Confuso dall'improvviso riaccendersi delle ostilità, Bres si alzò in piedi, dilaniato da un dilemma interiore cui aveva in realtà già dato risposta. Anche se la fedeltà lo legava ad Oberon, anche se la sola idea di levare la mano contro di lui gli causava quasi dolore, dal momento in cui aveva lasciato i Cavalieri d'Oro per tornare ad Avalon aveva deciso che, se la situazione fosse divenuta disperata, avrebbe appoggiato questi giovani Cavalieri portatori di giustizia.

Prima che potesse intervenire però, Phoenix gli poggiò una mano sulla spalla, facendogli cenno di indietreggiare "Hai già fatto molto per noi. Le tue parole, nate dal cuore, ci hanno spronato, ricordandoci gli ideali e le convinzioni che ci hanno permesso di diventare quelli che siamo! Possiamo solo immaginare quanto ciò ti sia costato, permettici di ricambiare e lascia solo a noi la battaglia!" gli disse, mantenendo lo sguardo fisso su Pegasus, il cui cosmo brillava ora intensissimo, persino minaccioso, manifestandosi come un rampante cavallo alato.

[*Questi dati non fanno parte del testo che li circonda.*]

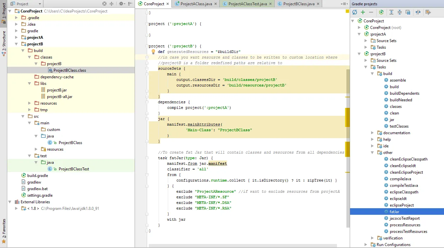Collapse all nodes in Gradle projects panel
This screenshot has height=248, width=444.
click(x=400, y=12)
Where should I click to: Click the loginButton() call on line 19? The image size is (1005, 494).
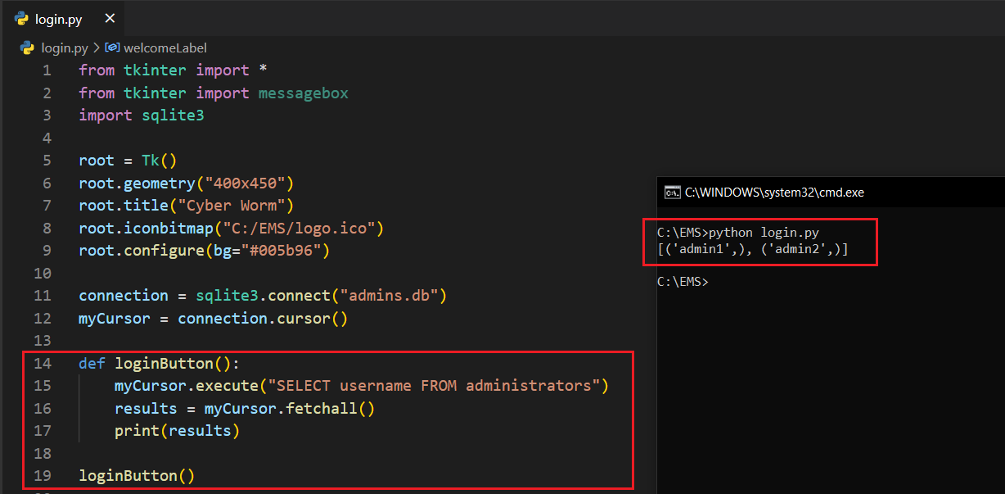tap(137, 475)
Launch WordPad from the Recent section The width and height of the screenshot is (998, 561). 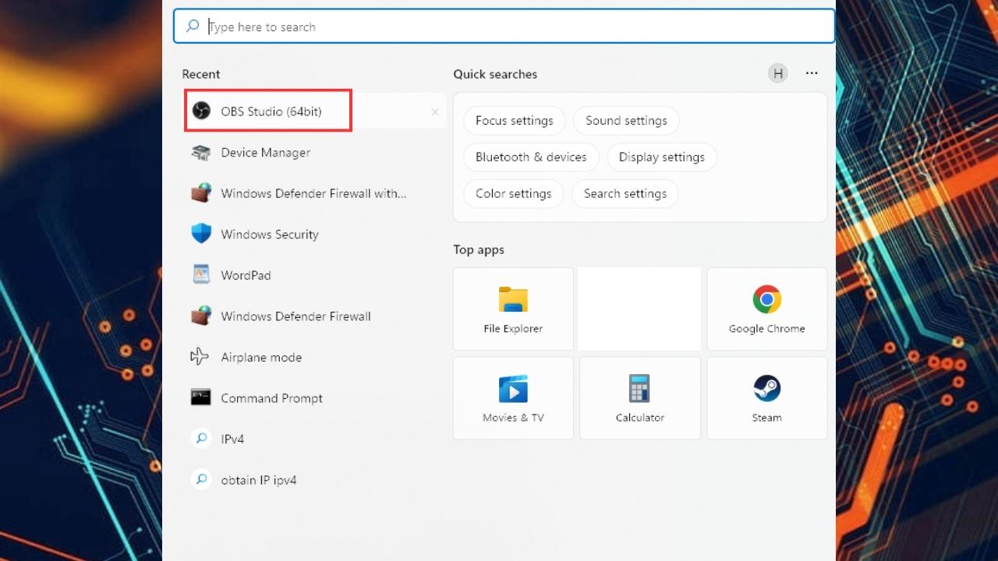(x=246, y=274)
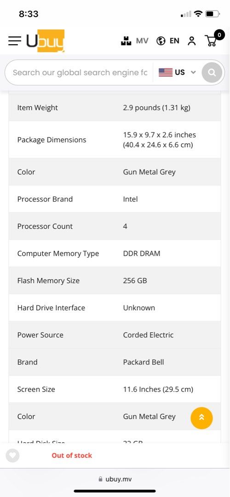Tap the Package Dimensions value text
This screenshot has width=230, height=497.
[159, 140]
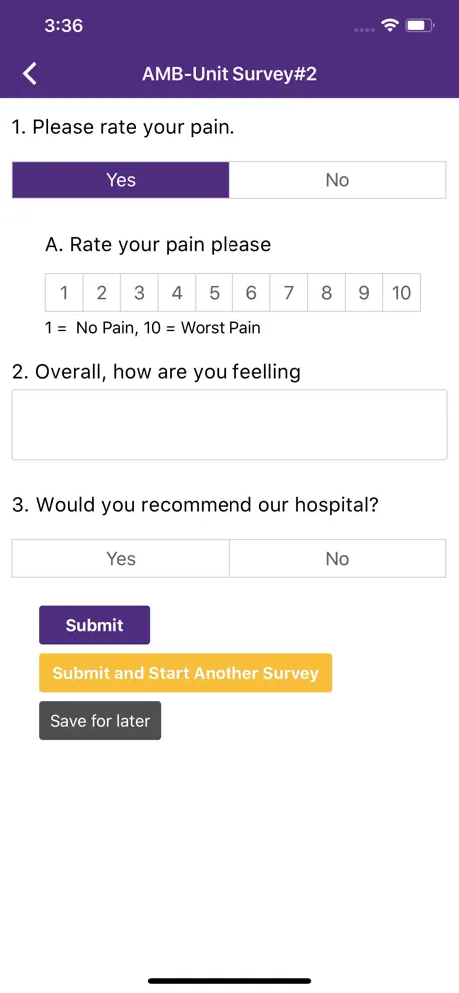Tap the back arrow in header
The height and width of the screenshot is (993, 459).
[30, 74]
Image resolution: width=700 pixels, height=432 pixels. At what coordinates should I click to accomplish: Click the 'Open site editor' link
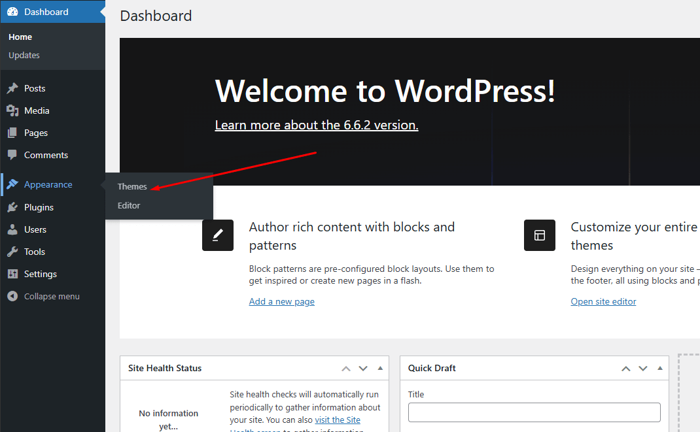tap(603, 301)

"Adesso che la nostra Dea è di nuovo al nostro fianco, nessuno potrà più fermarci, Oberon!! Fulmine di Pegasus!!!" gridò l'eroe con quanto più fiato aveva in gola, scatenando il suo colpo segreto.

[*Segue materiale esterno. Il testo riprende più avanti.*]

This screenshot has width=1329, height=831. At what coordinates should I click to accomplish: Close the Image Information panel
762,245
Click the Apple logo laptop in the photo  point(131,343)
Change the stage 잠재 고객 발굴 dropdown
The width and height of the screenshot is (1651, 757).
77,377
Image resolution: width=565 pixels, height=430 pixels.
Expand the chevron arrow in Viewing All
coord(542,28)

Sorprendendo persino se stesso, Oberon incrociò le braccia per difendersi, e ciononostante venne spinto leggermente indietro, mentre qualche strappo compariva sul suo mantello.

"Una nuova energia sostiene le tue membra, ma il cosmo è sempre lo stesso! Non puoi recarmi alcun danno, Pegasus! Àile Lan!" ribattè rabbioso, lanciando le lame di vento.

Con un balzo felino, Pegasus si portò a mezz'aria, spiegando le ali della sua corazza e, poi si precipitò direttamente nell'attacco del nemico, con le braccia incrociate davanti al viso.

"Vuoi affrontare le lame di vento frontalmente? Hai forse deciso di suicidarti?!" esclamò Oberon, modificando la direzione dell'attacco.

"Mi dispiace per te, ma ho ben altri piani!" rispose Pegasus, e con immenso stupore del nemico iniziò a girare su se stesso, sempre più velocemente, volando come un proiettile attraverso l'impeto dell'Àile Lan.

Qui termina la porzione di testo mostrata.